Kata kunci: penyelesaian sengketa, perbankan syariah, peradilan agama.

Abstract
Based on decision of The Constitutional Court No. No.93/PUU-X/2012, the religious court is the one and only authority to resolve shari’ah banking dispute case through litigation. However, the decision remains have a problem associated with the elimination of an overall explanation of Article 55 paragraph (2) of the Islamic Banking Act which also mentions other alternative ways of resolving disputes through non-litigation, even though the norms of Article 2 which opens opportunities for dispute resolution other than in the religious court is  not eliminated. This result in uncertainty due to the multi-interpretation of such provisions and doesnot fully resolve the problem. For the religious court, the Constitutional Court Decision is the starting point for opening up opportunities and challenges in order to improve the performance of religious courts in Islamic banking disputes. There are three important aspects namely:  formal, material and human resources.  

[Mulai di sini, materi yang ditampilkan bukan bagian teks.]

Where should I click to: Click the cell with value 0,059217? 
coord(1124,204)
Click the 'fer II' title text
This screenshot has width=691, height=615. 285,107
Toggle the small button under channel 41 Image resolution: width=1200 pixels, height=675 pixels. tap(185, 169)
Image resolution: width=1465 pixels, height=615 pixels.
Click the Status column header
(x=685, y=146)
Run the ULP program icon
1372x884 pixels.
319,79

Keywords: dispute resolution, shariah banking, the religious court

I. Pendahuluan
A. Latar belakang
Pasal 55 Undang-Undang No 21 Tahun 2008 tentang Perbankan Syariah (UU tentang Perbankan Syariah) beserta penjelasannya dinilai mengandung dualisme pengaturan dalam hal penanganan sengketa perbankan syariah. Pasal 55 ayat (1) menyebutkan dengan jelas bahwa penyelesaian sengketa Perbankan Syariah dilakukan oleh pengadilan dalam lingkungan Peradilan Agama. Dualisme muncul akibat adanya alternatif pilihan penyelesaian sengketa melalui jalur litigasi pada lembaga peradilan umum.

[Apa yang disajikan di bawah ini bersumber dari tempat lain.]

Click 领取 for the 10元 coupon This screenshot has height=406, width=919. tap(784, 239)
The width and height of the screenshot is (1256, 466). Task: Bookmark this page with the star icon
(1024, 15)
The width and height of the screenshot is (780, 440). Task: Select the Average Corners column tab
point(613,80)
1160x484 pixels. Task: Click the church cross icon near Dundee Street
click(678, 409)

Pasal 55 ayat (2) menyatakan bahwa ”Dalam hal para pihak telah memperjanjikan penyelesaian sengketa selain sebagaimana dimaksud pada ayat (1),  penyelesaian sengketa dilakukan sesuai dengan isi Akad.” Sedangkan penjelasan Pasal 55 ayat (2) menyatakan:  “Yang dimaksud dengan “penyelesaian sengketa dilakukan sesuai dengan isi Akad” adalah upaya sebagai berikut: a. musyawarah; b. mediasi perbankan; c. melalui Badan Arbitrase Syariah Nasional (Basyarnas) atau lembaga arbitrase lain; dan/atau d. melalui pengadilan dalam lingkungan Peradilan Umum.

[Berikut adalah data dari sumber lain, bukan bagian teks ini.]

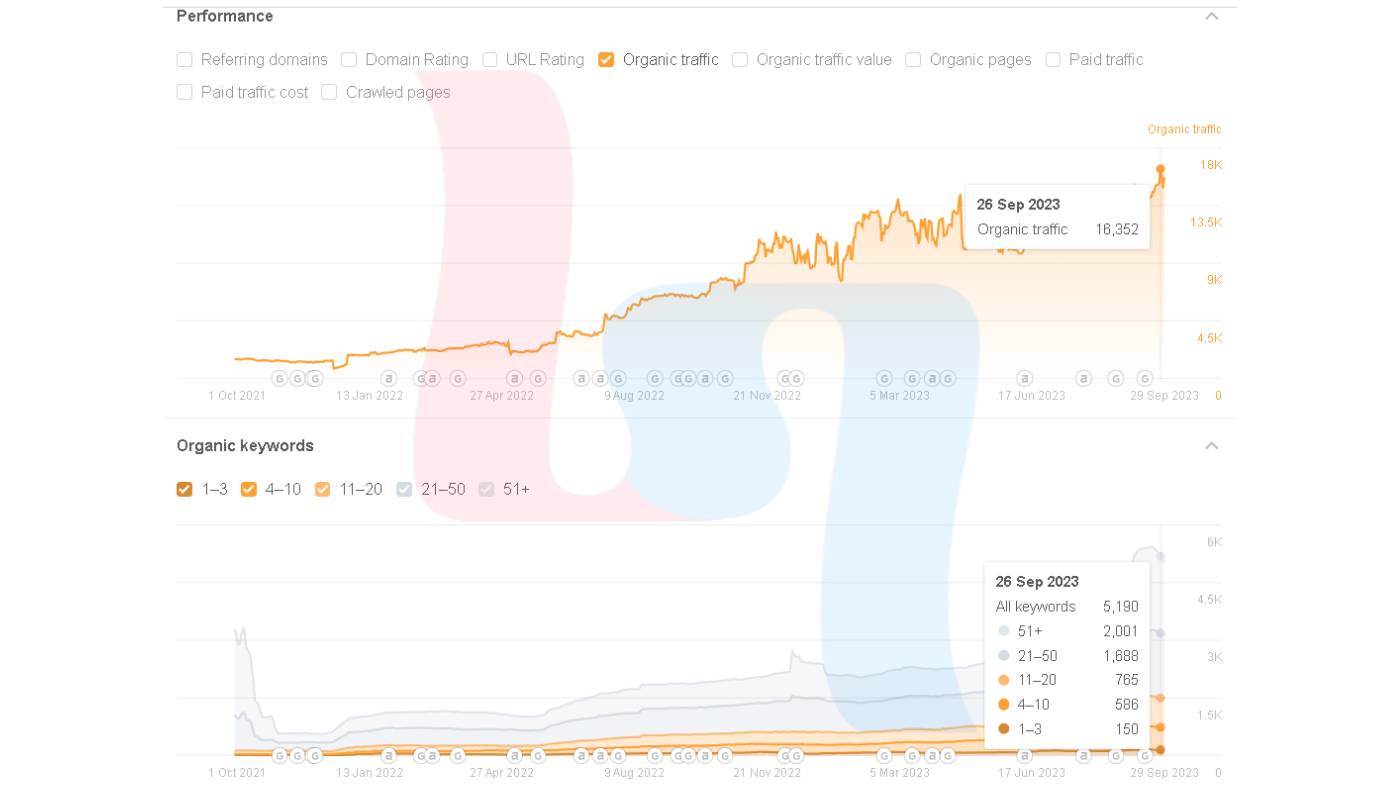
Task: Click 'a' marker above 13 Jan 2022, keywords chart
Action: pyautogui.click(x=389, y=755)
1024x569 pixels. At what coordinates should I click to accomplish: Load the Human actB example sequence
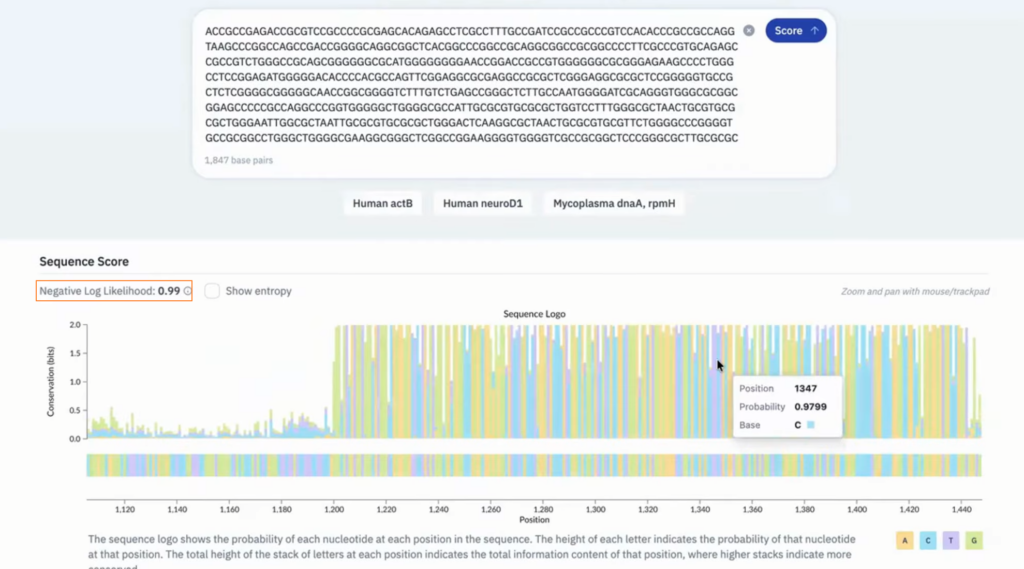[x=383, y=204]
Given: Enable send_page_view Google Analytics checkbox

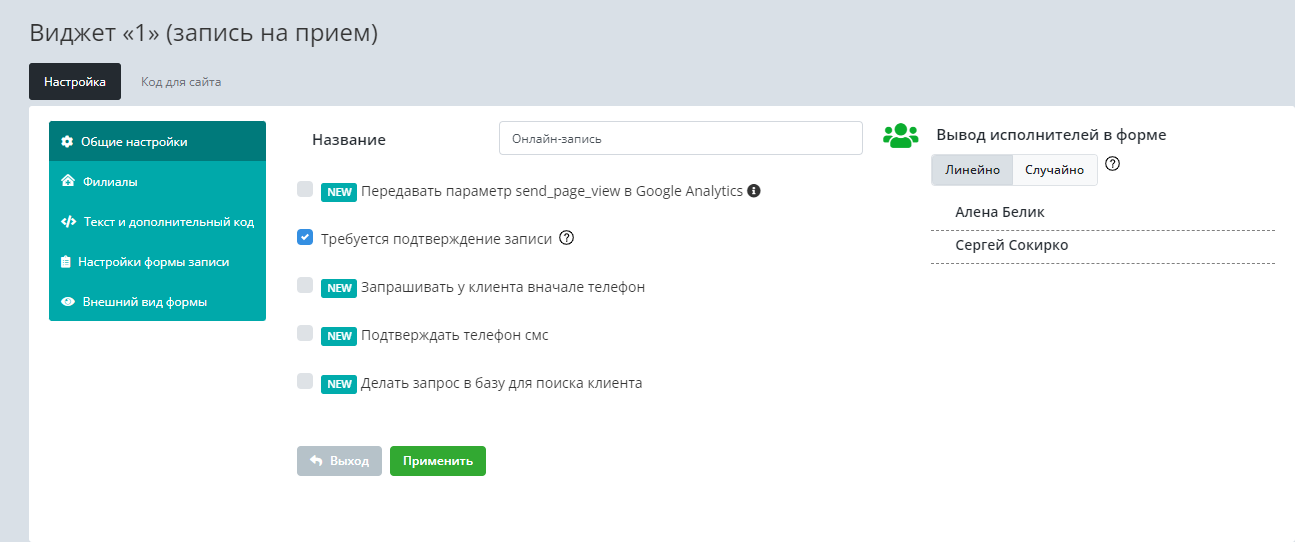Looking at the screenshot, I should click(305, 189).
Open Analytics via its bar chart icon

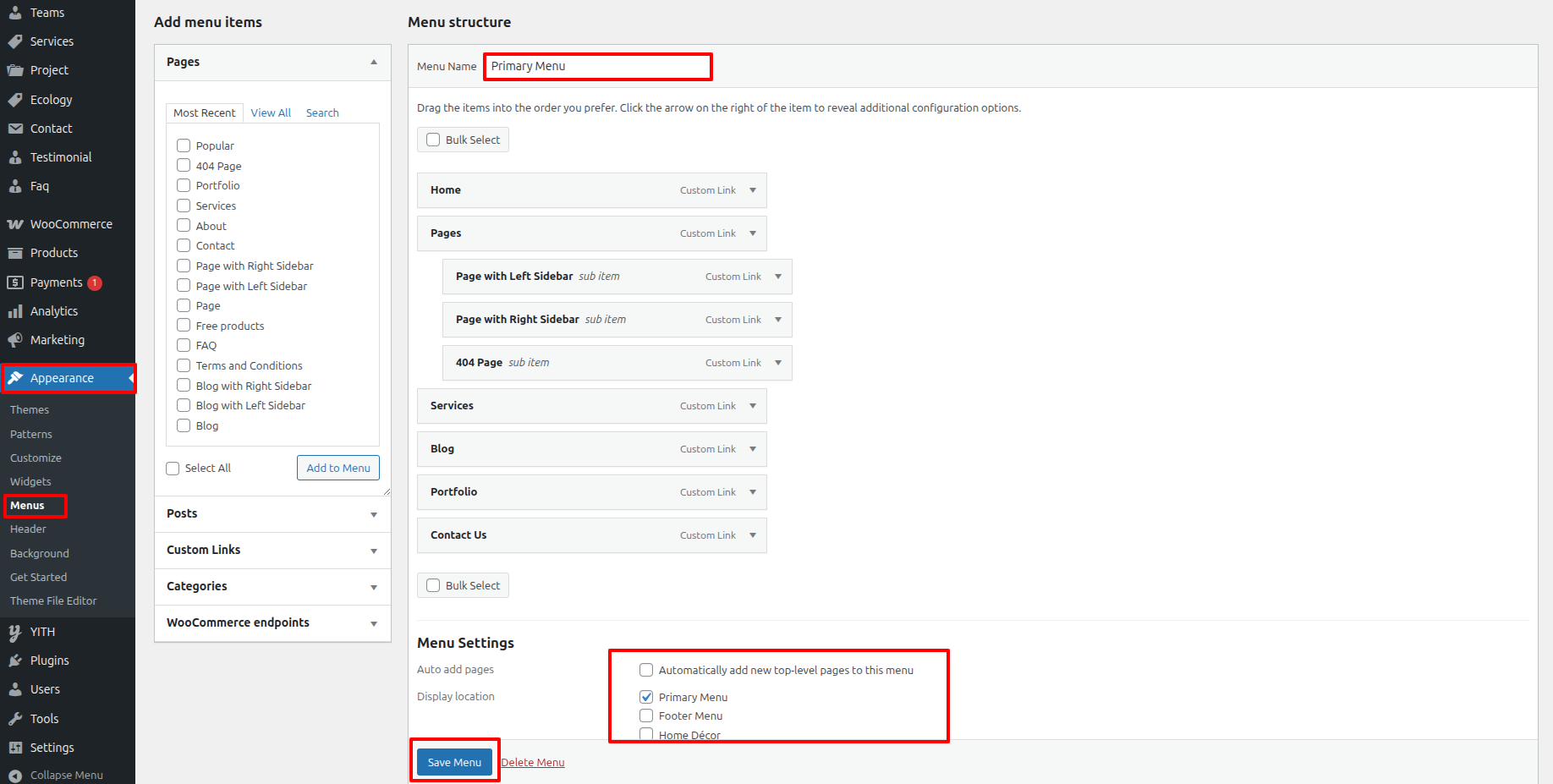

Penjelasan ayat (2) huruf a sampai dengan huruf c merupakan suatu alternatif penyelesaian sengketa melalui jalur non litigasi. Dalam hal ini diberikan kesempatan kepada para pihak untuk memilih jalur non litigasi di luar pengadilan dalam lingkungan peradilan agama, jika disepakati sejak awal dalam akad perjanjian. Hal ini sejalan dengan prinsip dasar dalam bidang keperdataan bahwa perjanjian bagi para pihak menyepakatinya merupakan suatu undang-undang yang mengikat. Prinsip yang dikenal sebagai asas kebebasan berkontrak inilah yang kemudian menjadi dasar dibukanya suatu choice of forum bagi penyelesaian sengketa perbankan syariah. Ketentuan inipun pada dasarnya sejalan dengan beberapa peraturan perundang-undangan terkait lainnya seperti Kitab Undang-Undang Hukum Perdata (KUHPer) dan  Undang-Undang Nomor 30 Tahun 1999 tentang Arbitrase dan Alternatif Penyelesaian Sengketa (UU tentang Arbitrase dan APS).